**GIVEN REQUEST:** Write out the passage on deposit liabilities below word for word, from "DEPOSIT LIABILITIES The" to "loan prepayment activity.".

**SOURCE:**

◇ ◇ ◇ ◇ ◇

DEPOSIT LIABILITIES The Corporation's deposit liabilities increased by
$145 million or 6.1% during the six months ended June 30, 2003. The
Corporation's deposit liabilities were impacted by a $154 million or over 110%
increase in custodial deposit accounts during 2003. The Corporation maintains
borrowers' principal and interest payments in such accounts on a temporary basis
pending their remittance to the third-party owners of the loans. Balances in
these accounts increased substantially in 2003 due to significant increases in
loan prepayment activity.

Excluding the increase in custodial deposits, the Corporation's deposit
liabilities decreased by $9.5 million or 0.4% during the six months ended June
30, 2003. In March 2003, management lowered rates on certificates of deposit and
certain other deposit offerings in an effort to improve the Corporation's
interest rate spread. Although the Corporation's certificate of deposits remain
competitively priced, management believes growth in the Corporation's deposit
liabilities may slow or even be negative in the near term as the Corporation's
most rate-sensitive customers move deposits to competitors offering higher
rates.

◇ ◇ ◇ ◇ ◇

**ENTRIES SUPPLIED:**
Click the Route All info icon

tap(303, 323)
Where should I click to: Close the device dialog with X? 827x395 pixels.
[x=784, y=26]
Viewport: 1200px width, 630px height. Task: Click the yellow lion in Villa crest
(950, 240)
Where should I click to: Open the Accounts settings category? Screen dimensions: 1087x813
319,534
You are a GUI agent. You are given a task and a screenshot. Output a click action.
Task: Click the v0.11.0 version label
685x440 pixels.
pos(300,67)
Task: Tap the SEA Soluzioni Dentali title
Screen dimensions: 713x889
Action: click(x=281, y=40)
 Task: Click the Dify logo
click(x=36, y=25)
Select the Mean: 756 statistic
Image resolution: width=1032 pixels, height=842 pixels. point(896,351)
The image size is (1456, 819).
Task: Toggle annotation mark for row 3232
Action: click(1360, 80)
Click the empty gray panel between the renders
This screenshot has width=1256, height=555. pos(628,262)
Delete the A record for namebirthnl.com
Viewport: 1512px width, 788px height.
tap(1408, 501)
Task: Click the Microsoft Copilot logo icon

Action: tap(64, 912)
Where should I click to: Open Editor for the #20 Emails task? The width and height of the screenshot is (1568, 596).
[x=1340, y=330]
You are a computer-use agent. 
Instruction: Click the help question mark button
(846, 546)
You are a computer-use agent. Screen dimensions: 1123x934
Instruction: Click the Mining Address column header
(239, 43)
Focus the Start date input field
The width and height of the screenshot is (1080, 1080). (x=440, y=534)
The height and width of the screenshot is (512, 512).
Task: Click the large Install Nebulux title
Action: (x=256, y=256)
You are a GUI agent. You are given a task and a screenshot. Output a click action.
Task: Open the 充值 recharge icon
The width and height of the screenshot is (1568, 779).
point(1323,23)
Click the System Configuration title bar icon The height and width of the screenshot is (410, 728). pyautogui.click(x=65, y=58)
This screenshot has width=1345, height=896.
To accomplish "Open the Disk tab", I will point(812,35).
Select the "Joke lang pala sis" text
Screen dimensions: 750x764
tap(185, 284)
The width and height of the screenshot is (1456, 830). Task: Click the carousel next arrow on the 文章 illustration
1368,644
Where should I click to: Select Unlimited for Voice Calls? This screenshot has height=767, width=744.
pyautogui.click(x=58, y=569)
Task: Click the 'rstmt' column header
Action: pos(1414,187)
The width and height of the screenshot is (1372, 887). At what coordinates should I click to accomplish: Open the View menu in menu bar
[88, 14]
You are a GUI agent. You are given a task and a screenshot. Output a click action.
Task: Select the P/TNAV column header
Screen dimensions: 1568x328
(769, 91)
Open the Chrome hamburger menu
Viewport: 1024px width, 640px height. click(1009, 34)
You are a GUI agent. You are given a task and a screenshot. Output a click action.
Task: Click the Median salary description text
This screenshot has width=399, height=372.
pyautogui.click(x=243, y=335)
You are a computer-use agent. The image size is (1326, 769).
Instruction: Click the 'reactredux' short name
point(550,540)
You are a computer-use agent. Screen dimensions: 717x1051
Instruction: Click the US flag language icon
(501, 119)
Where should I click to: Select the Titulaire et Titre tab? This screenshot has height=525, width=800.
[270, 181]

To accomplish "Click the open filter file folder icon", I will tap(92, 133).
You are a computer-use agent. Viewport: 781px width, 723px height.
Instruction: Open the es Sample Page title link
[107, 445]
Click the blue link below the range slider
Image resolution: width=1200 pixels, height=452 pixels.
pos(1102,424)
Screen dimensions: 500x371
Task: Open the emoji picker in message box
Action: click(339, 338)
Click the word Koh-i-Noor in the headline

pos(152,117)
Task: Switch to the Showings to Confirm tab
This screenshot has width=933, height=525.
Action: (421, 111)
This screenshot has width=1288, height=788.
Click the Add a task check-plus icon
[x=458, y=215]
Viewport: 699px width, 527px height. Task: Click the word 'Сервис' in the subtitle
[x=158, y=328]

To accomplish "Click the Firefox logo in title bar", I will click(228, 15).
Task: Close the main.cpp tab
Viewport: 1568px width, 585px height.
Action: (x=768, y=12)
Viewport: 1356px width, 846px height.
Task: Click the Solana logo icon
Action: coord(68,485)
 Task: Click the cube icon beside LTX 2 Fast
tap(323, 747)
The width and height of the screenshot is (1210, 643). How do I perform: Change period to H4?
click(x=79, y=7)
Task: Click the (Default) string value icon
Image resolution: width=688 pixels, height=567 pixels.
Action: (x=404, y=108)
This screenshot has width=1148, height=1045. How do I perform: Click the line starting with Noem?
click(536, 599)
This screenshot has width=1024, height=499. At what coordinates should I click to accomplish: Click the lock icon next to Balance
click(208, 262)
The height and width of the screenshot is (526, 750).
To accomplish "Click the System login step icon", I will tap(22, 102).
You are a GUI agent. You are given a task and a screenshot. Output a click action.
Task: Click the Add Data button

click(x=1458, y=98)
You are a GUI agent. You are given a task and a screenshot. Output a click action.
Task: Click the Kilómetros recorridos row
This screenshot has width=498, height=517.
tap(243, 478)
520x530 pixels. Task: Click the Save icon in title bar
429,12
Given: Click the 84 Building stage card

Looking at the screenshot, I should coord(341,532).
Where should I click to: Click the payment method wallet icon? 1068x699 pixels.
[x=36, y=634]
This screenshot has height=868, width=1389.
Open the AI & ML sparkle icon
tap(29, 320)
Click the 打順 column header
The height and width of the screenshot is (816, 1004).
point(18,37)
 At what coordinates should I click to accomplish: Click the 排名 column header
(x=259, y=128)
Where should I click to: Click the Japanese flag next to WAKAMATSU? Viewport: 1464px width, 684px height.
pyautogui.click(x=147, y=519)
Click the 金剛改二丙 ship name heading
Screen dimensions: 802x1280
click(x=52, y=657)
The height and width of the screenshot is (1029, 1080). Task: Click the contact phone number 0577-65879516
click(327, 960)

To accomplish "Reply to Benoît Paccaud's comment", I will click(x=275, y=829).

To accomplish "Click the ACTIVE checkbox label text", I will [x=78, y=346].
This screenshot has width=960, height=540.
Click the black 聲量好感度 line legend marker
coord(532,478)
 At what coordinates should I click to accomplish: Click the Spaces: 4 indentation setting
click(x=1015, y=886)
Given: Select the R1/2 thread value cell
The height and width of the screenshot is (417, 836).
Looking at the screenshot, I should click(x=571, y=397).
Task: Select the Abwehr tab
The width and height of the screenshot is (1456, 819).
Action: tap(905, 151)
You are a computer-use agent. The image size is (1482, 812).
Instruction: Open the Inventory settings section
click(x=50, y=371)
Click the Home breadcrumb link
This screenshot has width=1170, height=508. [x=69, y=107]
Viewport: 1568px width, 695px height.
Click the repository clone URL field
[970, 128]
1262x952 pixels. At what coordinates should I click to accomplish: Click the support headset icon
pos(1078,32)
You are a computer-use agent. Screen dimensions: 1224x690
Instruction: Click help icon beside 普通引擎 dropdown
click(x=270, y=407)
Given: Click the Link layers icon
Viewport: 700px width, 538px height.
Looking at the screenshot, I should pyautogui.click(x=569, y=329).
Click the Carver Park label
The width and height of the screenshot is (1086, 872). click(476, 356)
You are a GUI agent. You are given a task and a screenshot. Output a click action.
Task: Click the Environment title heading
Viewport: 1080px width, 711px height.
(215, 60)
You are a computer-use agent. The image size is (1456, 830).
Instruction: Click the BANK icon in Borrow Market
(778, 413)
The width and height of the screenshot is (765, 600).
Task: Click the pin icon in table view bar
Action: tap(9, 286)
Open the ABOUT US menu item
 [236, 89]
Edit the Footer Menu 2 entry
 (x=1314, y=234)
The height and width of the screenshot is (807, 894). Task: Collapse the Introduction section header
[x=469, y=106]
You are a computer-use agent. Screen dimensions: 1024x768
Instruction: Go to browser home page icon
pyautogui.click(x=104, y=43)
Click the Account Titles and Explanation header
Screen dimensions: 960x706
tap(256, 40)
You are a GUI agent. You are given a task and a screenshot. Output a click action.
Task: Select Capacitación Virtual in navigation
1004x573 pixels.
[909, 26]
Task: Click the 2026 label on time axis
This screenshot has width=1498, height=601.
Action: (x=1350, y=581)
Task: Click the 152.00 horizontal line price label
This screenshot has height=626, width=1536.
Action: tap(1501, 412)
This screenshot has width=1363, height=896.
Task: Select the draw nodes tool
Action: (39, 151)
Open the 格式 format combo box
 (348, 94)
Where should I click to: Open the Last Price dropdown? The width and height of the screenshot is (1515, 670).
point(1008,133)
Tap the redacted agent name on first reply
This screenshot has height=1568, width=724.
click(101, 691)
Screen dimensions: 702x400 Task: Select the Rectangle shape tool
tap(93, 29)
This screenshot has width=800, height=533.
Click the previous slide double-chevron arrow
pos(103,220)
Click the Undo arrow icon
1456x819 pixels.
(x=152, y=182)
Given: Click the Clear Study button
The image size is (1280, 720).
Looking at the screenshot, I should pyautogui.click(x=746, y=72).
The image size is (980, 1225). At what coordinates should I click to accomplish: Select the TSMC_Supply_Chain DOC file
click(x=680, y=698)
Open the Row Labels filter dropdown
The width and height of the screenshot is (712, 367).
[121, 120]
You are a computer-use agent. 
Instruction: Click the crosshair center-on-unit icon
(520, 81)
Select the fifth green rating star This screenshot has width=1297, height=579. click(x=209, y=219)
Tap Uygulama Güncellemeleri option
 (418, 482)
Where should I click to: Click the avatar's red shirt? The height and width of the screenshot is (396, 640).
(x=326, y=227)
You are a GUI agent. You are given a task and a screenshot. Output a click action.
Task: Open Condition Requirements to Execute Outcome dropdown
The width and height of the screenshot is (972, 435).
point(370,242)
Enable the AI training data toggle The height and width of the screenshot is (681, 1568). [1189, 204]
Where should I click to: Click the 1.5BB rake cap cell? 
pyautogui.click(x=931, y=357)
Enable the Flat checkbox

◇ ◇ ◇ ◇ ◇

**SOLUTION TO THIS TASK:**
DEPOSIT LIABILITIES The Corporation's deposit liabilities increased by
$145 million or 6.1% during the six months ended June 30, 2003. The
Corporation's deposit liabilities were impacted by a $154 million or over 110%
increase in custodial deposit accounts during 2003. The Corporation maintains
borrowers' principal and interest payments in such accounts on a temporary basis
pending their remittance to the third-party owners of the loans. Balances in
these accounts increased substantially in 2003 due to significant increases in
loan prepayment activity.